Protected as it had been for decades from hunters and other disturbances, the area’s wildlife had a safe habitat across a fairly wide area. At the beginning of the tour with the INPA inspector an impressive male gazelle emerged from the bushes and then leapt away. The animals have many places to hide and rest in the natural vegetation adjacent to the Jordan River and in the marlstone hills. The area also has a number of springs that serve as an accessible water source.

One species that has exploited the region’s geopolitical changes is insect-eating bats, which have found hospitable lodgings in the abandoned army structures. Upon entering one of these buildings with a flashlight, one immediately spots a group of small lesser mouse-tailed bats hanging from the ceiling, in the way of these mammals.

The river’s appearance is not at all encouraging. Only a very small amount of water flows here due to both countries’ heavy use of it for human needs. The Jordan flows slowly toward the Dead Sea, creating two curves as it enters the sea, while in the background one sees the open view of the arid Arava area connecting Jordan and Israel. The landscape in this place is ever-changing because the Dead Sea is gradually receding.

The future of the southern Jordan River region remains unclear.
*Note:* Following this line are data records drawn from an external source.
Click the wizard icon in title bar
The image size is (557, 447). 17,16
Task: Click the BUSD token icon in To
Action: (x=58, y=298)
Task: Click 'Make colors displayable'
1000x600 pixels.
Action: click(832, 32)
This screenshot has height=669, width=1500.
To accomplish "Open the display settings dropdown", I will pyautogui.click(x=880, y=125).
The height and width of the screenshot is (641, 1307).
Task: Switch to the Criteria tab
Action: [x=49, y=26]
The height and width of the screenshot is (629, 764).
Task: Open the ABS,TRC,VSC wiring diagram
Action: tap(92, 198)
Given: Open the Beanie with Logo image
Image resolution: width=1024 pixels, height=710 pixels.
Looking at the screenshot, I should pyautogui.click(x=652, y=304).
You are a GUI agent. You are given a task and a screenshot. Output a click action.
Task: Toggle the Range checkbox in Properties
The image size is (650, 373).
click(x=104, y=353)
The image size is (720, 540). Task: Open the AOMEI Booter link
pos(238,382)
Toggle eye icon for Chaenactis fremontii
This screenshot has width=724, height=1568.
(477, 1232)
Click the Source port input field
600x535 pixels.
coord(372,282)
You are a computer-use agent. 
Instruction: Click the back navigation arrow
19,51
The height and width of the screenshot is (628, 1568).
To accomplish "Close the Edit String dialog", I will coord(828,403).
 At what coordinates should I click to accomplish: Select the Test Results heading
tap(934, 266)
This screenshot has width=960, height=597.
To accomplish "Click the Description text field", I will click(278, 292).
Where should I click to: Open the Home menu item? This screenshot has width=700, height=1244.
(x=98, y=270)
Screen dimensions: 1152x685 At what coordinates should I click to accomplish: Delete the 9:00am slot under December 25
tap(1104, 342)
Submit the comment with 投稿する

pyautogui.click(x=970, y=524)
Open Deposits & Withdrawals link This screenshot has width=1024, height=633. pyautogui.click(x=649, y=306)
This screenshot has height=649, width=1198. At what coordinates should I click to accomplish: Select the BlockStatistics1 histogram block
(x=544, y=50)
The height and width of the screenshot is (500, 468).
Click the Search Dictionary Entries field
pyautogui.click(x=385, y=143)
As pilgrimage tourism grows, and assuming the border remains peaceful, various entities, particularly in Israel, are liable to demand that at least some of the land be utilized for development and tourism projects. This would be diplomatically problematic, since this is occupied territory whose future has not been definitively decided. From an ecological perspective, it’s quite clear that the current situation allows all types of creatures to flourish in relative peace.